How have I changed from feeling dead, trapped, and miserable to enjoying my gloriously free and happy life?

(c) Pam Guthrie 2015 all rights reserved 05132015

Tuesday, May 12, 2015

Deciding to Choose

Deciding to Choose

I got my favorite card today, “Why can I choose?” This is where the action is, this is where change starts, this is the beginning of the life I want.

Why can I choose? How do I know I decide? What makes me notice my choices?

It is also something that we tend to deny.

What’s that you say? Why would I deny my choices?

Each of us has a huge pile of beliefs. We believe them We trust in them. We forget that they are beliefs and act as if they are just the way the world is. We have beliefs about ourselves and everyone else. We have beliefs about aging, beliefs about success, beliefs about limits, about nature, about food and art and music and joy.

So much of what we believe we took on as little kids. And a lot of it is just plain wrong. We mislearn based on watching our grown-ups do stuff. We mislearn based on listening or observing with baby-minds. We often forget the experiences that led us to our beliefs, and so we take them as fact. Or truth. And then we end up in trouble.

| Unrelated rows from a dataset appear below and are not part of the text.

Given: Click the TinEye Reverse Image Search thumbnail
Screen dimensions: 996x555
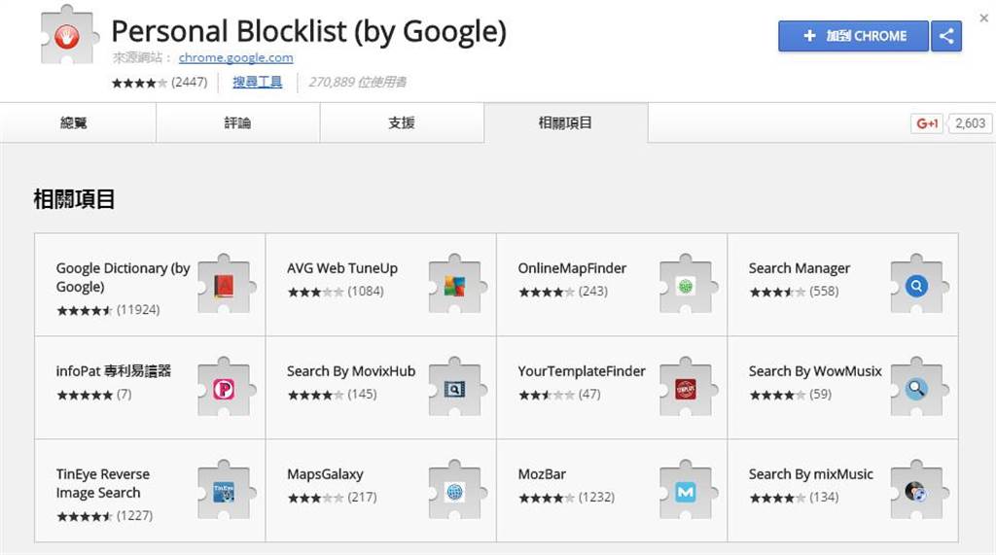Looking at the screenshot, I should 224,492.
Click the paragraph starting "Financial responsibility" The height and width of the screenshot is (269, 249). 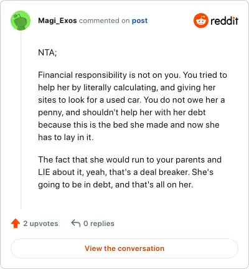tap(133, 106)

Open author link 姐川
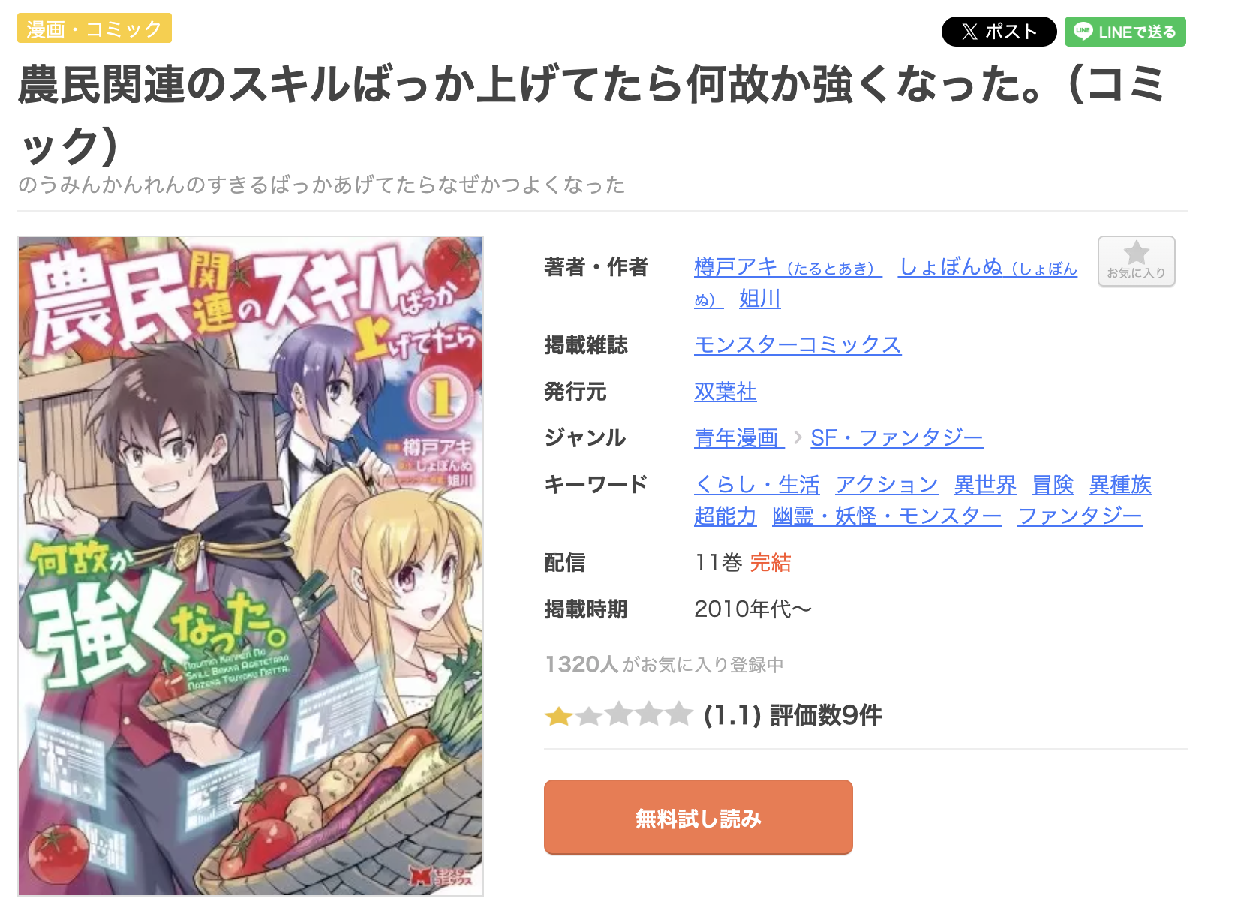click(x=760, y=299)
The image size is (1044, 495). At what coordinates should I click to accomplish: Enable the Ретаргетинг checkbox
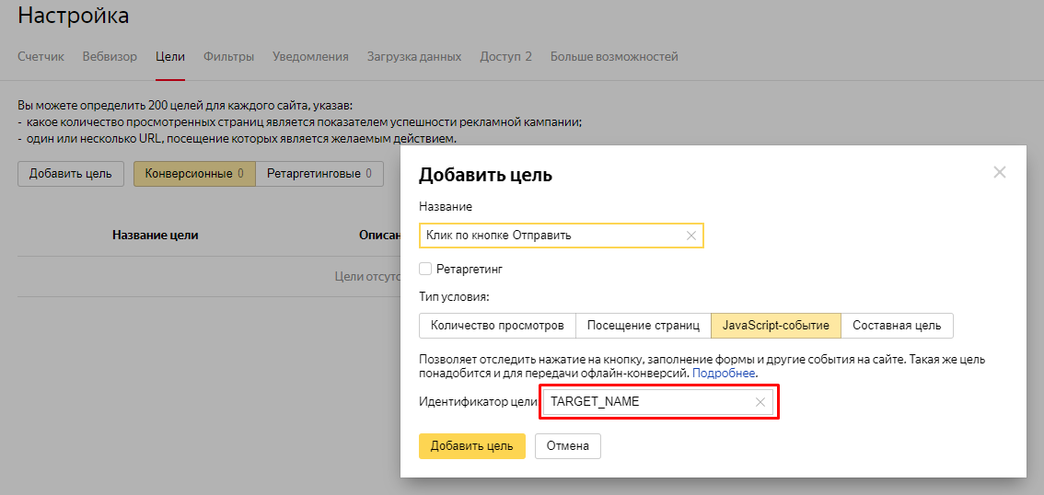[425, 269]
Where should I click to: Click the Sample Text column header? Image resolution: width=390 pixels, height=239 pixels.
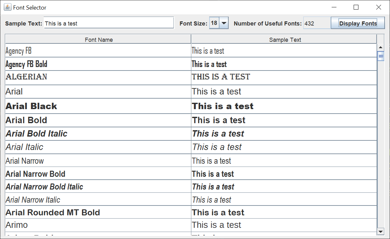(x=285, y=40)
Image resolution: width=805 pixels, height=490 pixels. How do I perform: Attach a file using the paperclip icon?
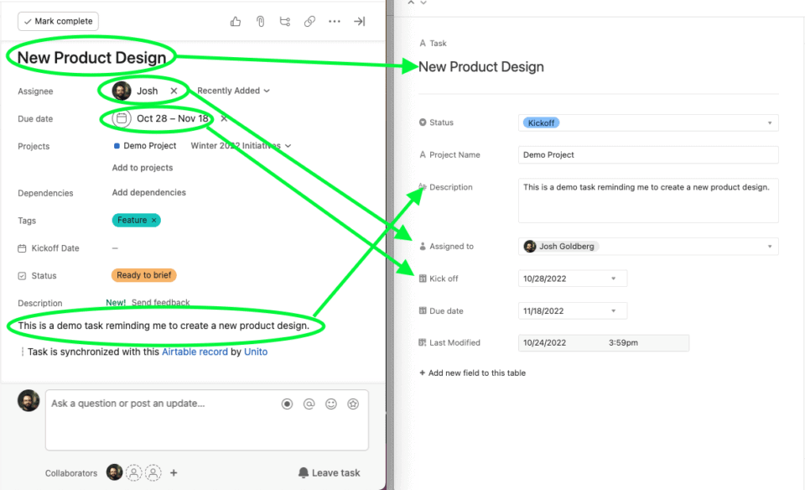pyautogui.click(x=260, y=21)
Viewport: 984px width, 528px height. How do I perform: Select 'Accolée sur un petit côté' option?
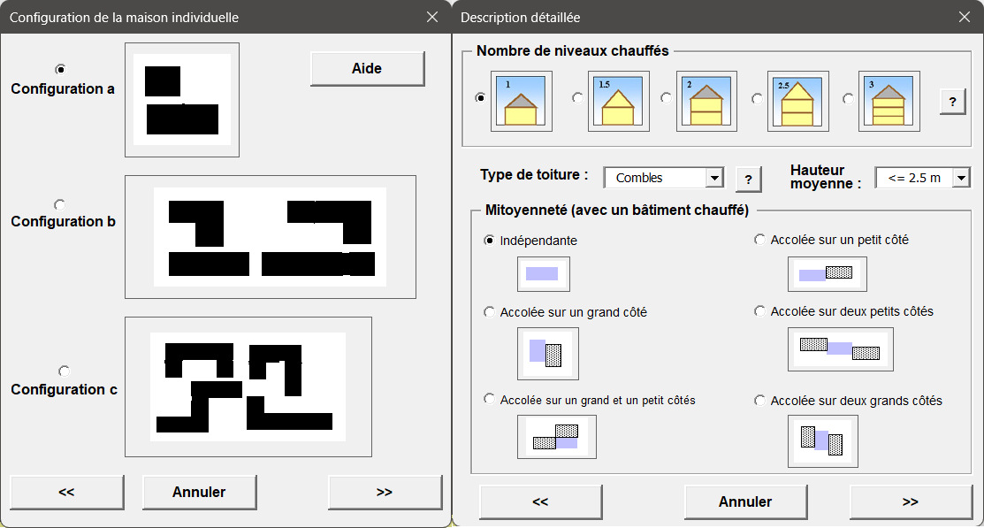point(759,239)
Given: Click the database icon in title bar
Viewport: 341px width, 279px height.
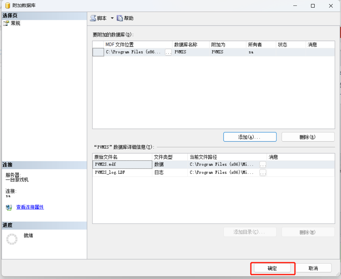Looking at the screenshot, I should point(8,6).
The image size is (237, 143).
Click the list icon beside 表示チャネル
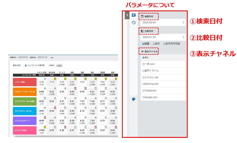[142, 51]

Drama is a good one. We get the idea that giant feelings are normal. Rage, grief, fear, resentment; we have the idea that holding onto these feelings is the way to go, and we let them build until we are yelling or weeping without end, saying horrible things to each other, hold onto perceived wrongs that others have done to us, or feel guilty for decades about things we did that we think are wrong.

Poor little we.

Taking things personally, feeling better than or less than, hiding our gifts, suffering, controlling, and looking for the worst are more examples of mislearning.

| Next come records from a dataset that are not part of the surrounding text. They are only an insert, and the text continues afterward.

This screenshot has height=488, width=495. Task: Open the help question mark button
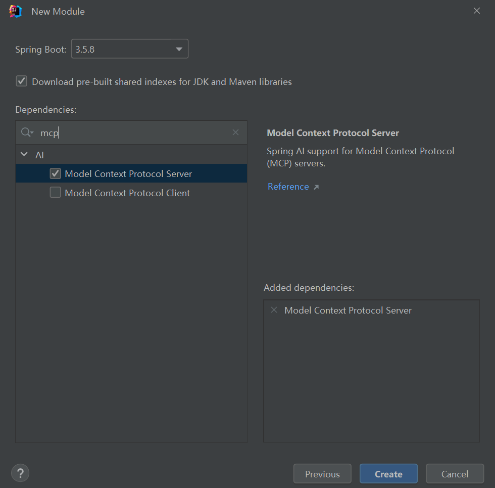pyautogui.click(x=20, y=473)
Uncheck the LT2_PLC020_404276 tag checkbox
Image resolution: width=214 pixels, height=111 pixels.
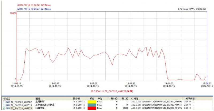(x=4, y=108)
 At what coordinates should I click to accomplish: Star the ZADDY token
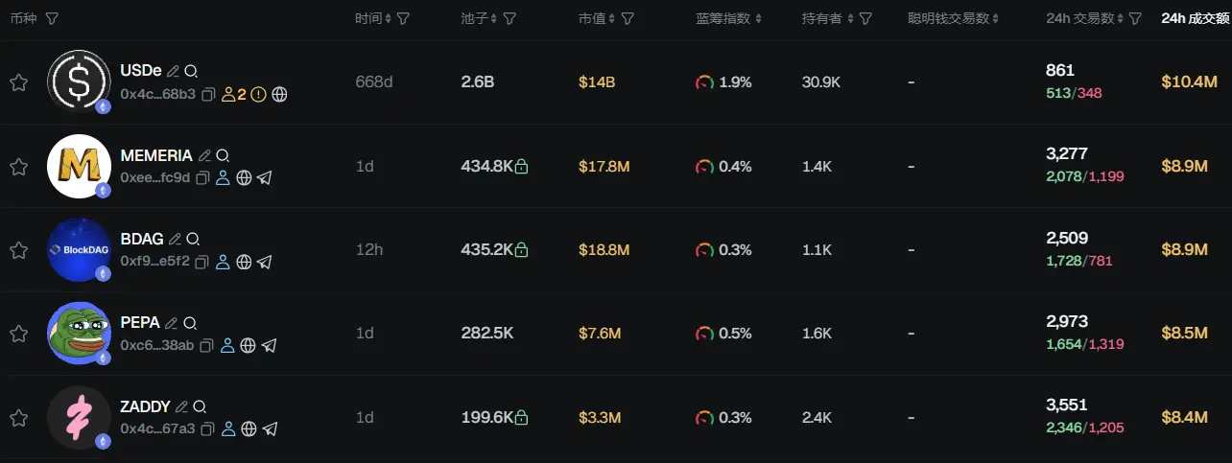click(x=18, y=418)
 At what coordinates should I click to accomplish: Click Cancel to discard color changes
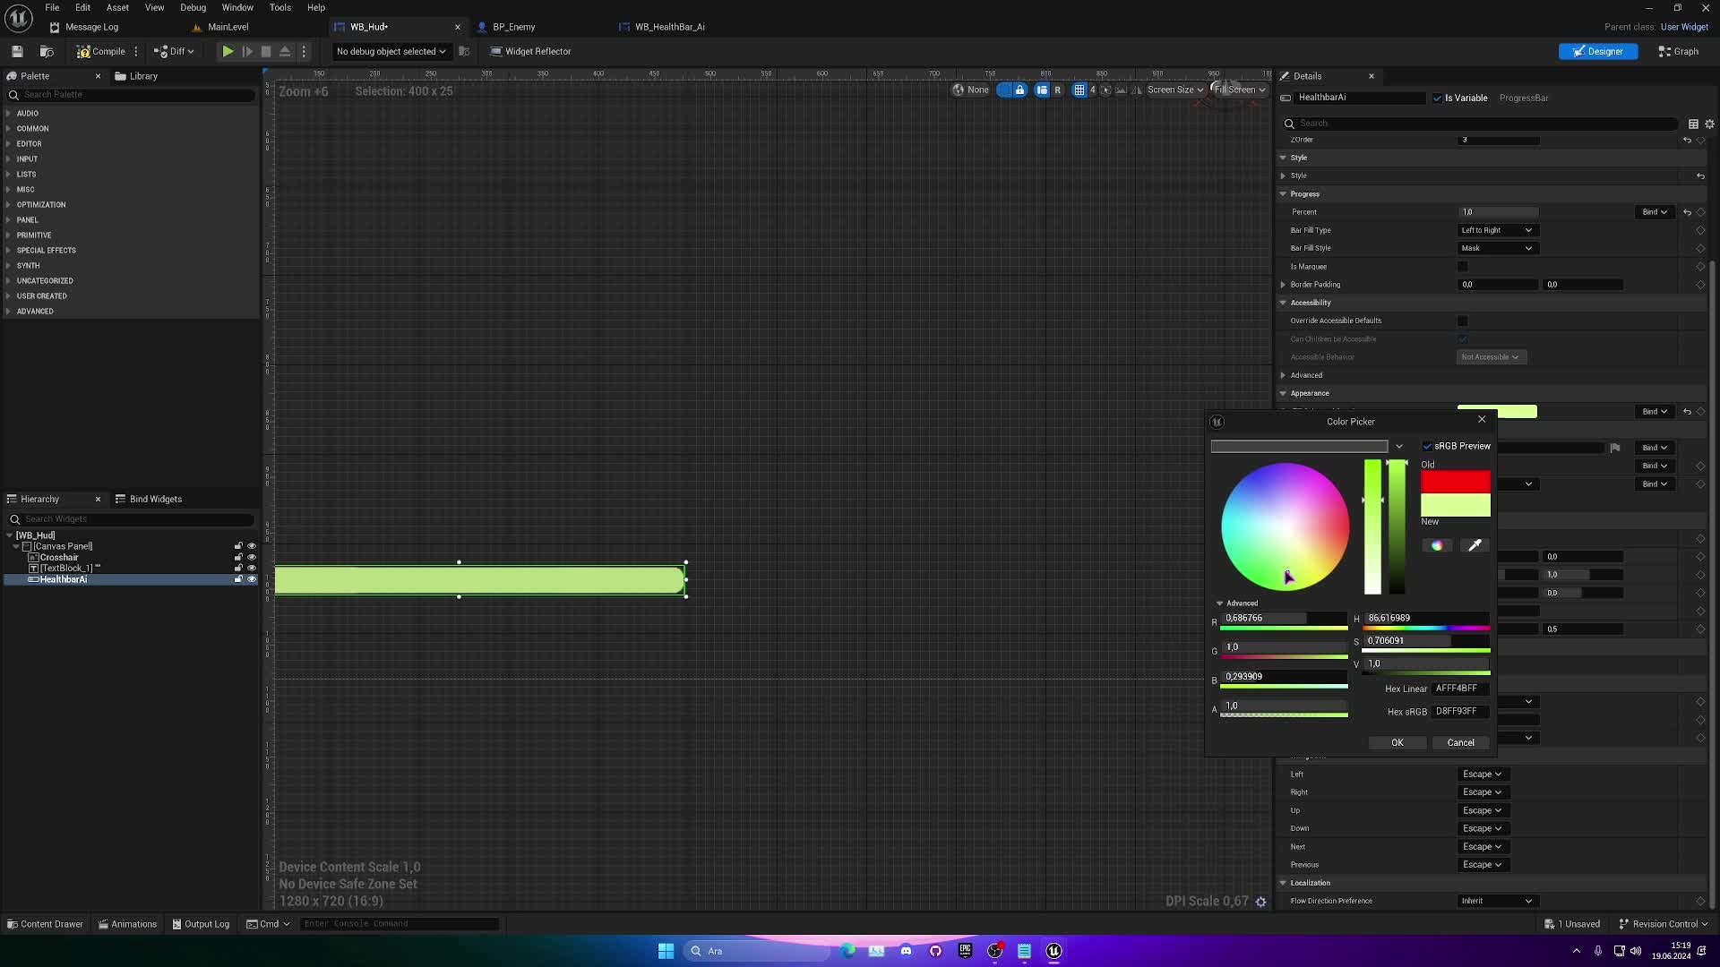[1461, 741]
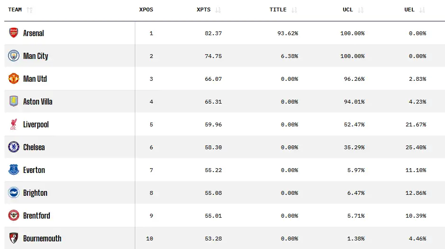Click the Man City club badge
The height and width of the screenshot is (249, 445).
[x=14, y=56]
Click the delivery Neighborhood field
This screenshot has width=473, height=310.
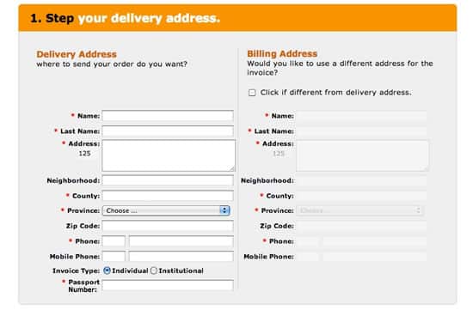(168, 180)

As we start to practice choice, we begin to be aware of our thoughts, and then aware of our beliefs. Recognizing that I believe X to be true means that I can look at that belief and see if it supports me. Recognizing that a belief is an idea, and not a law of nature, means that I can erase it, or rewrite it, or tweak it in a way that will make my life easier, freeing up my energy for things that matter to me.

Sometimes I need to take action to change a belief that harms me. Sometimes I need to delve into my past and complete an experience, one where I shut down before I got to the end. There are a lot of ways to do that. Find the ones that suit you best and clean up your emotional basement.

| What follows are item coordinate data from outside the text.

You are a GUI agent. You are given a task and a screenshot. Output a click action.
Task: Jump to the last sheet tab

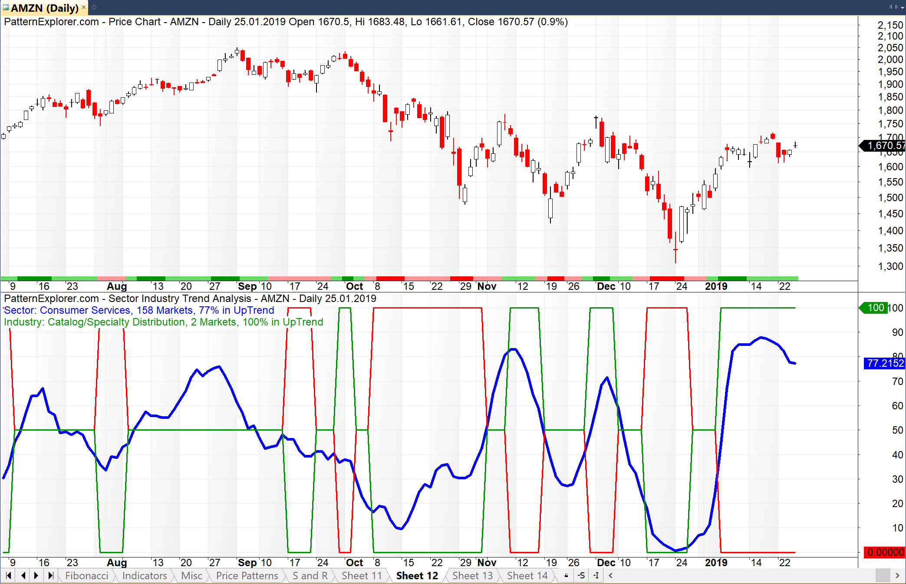pyautogui.click(x=51, y=576)
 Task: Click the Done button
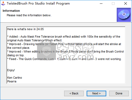(x=119, y=93)

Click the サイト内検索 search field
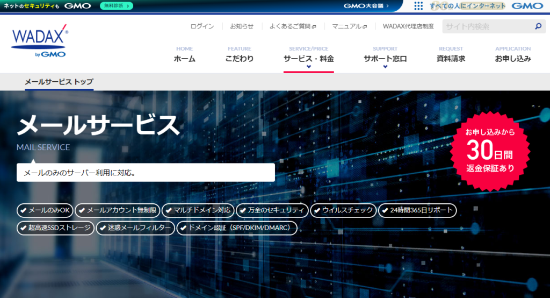click(x=486, y=26)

One of my friends refers to making these kinds of changes as using our want-power. For most of us, will-power just doesn’t work. We end up feeling weak and like we have failed. When we choose what we want, and then remember that we want it, we can unchoose behaviors or thoughts that get in the way of that desire. That’s easy.

How have I changed from believing my beliefs to knowing that I choose?